Otot keras lawan seperti tembok. Hanya dengan pukulan biasa tentu membuang waktu serta menguras tenaga. Beberapa kali lawannya bergeming setelah menerima pukulannya, seolah tak merasakan apa-apa.
“Rasakan ini!” Kepalan besar menyasar kepala Ramshad, namun dibendung oleh kedua tangan mata-mata Eyn tersebut. “Enyahlah kau!” Tangan lainnya tepat menghantam perut dan kali ini berhasil menyebabkan Ramshad jatuh tersungkur. Kemudian dengan kejam menarik leher Ramshad agar pria itu kembali berdiri dan bebas ia pukuli. Beberapa pukulan memang tepat sasaran, tetapi bukan pada bagian mematikan.
Ramshad seperti sengaja membiarkan lawannya merasa di atas angin. Hal ini tentu membuat Stravos gelisah. Tak lama, denting lonceng penanda babak pertama berakhir pun berbunyi. Ia menyambut Ramshad dengan kekecewaan.
“Usahakan jangan membuatku bangkrut, Kawan. Pada babak kedua, kau harus menang!” Motivasi Stravos terdengar seperti jilatan berbahaya. Semua demi kepentingannya sendiri. Bayangan kehancuran tempat ini sekaligus kesuksesan bisnisnya sudah di ambang mata.
“Jawab dulu pertanyaanku.” Ramshad mengajukan syarat.

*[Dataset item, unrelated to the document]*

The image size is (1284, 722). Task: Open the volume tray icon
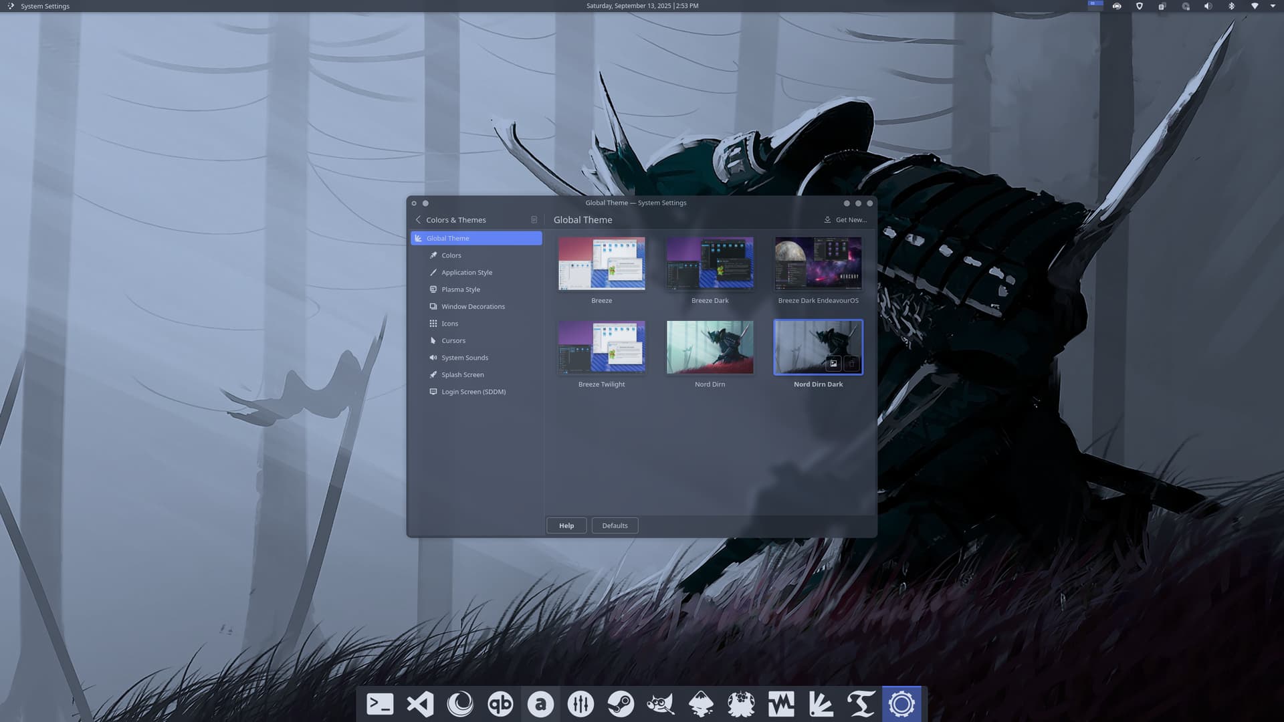[x=1208, y=6]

“Apapun itu, katakan saja,” ucap Stravos, kehilangan kesabaran.
“Di mana pintu keluar?”
“Untuk penonton?”
Ramshad mengangguk.
“Ada dinding besar yang akan terbuka saat akhir acara. Itu pun kalau kau masih hidup, sebab ada empat petarung lagi yang harus tuntas bermain malam ini.” Walau tak mengerti maksud Ramshad menanyakan itu, Stravos tetap menjawab jujur dan sesuai kenyataan baginya. Lagi pula, buat apa menanyakan itu? Apakah Ramshad berencana melarikan diri, atau ….
Ia terkesiap. Sadar bahwa tempat ini akan hancur malam ini juga.